## Selected excerpt
——————————

I love this approach, I think it's better than my workqueue work around,
a few comments below:

On Mon, Nov 04, 2024 at 11:50:53AM +0100, Sebastian Andrzej Siewior wrote:
> scf_handler() is used as a SMP function call. This function is always
> invoked in IRQ-context even with forced-threading enabled. This function
> frees memory which not allowed on PREEMPT_RT because the locking
> underneath is using sleeping locks.
> 
> Add a per-CPU scf_free_pool where each SMP functions adds its memory to
> be freed. This memory is then freed by scftorture_invoker() on each
> iteration. On the majority of invocations the number of items is less
> than five. If the thread sleeps/ gets delayed the number exceed 350 but
> did not reach 400 in testing. These were the spikes during testing.

——————————

## Given information
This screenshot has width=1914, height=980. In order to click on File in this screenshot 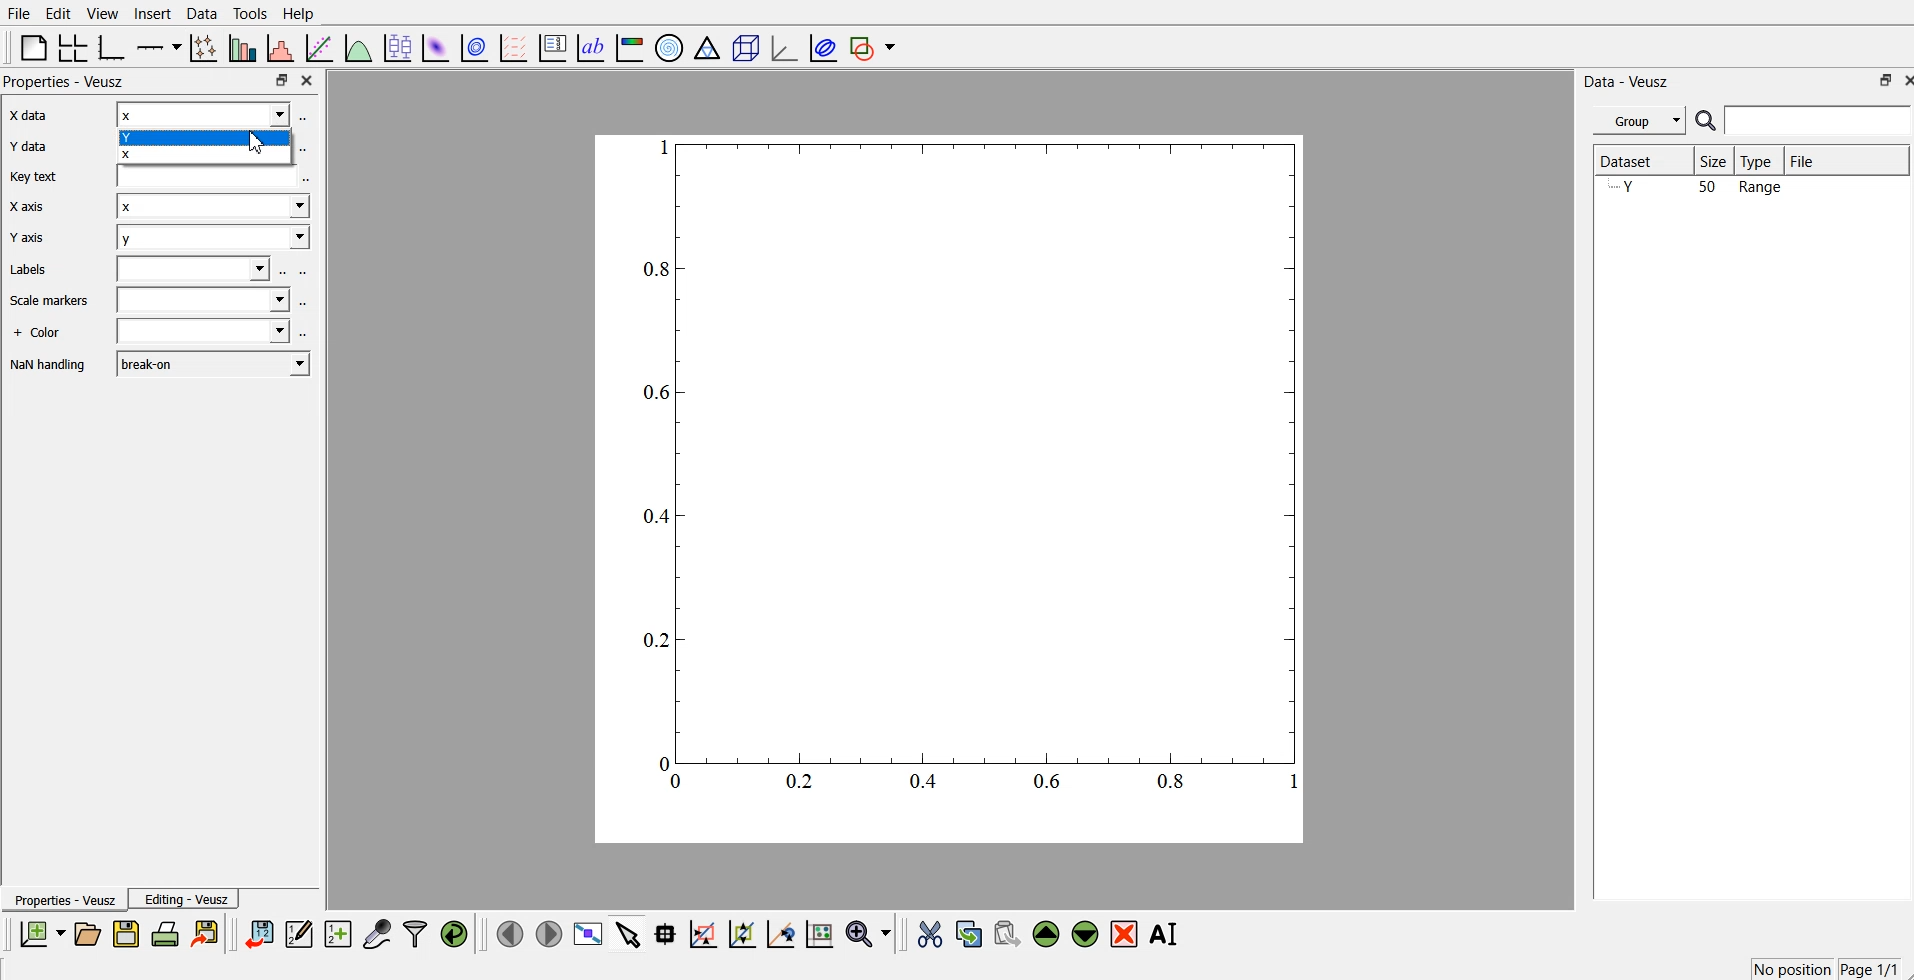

——————————

## Task directions
Reproduce the above mailing-list reply about freeing memory in scf_handler() on PREEMPT_RT word for word, in full, including the quoted lines.

## Task answer
I love this approach, I think it's better than my workqueue work around,
a few comments below:

On Mon, Nov 04, 2024 at 11:50:53AM +0100, Sebastian Andrzej Siewior wrote:
> scf_handler() is used as a SMP function call. This function is always
> invoked in IRQ-context even with forced-threading enabled. This function
> frees memory which not allowed on PREEMPT_RT because the locking
> underneath is using sleeping locks.
> 
> Add a per-CPU scf_free_pool where each SMP functions adds its memory to
> be freed. This memory is then freed by scftorture_invoker() on each
> iteration. On the majority of invocations the number of items is less
> than five. If the thread sleeps/ gets delayed the number exceed 350 but
> did not reach 400 in testing. These were the spikes during testing.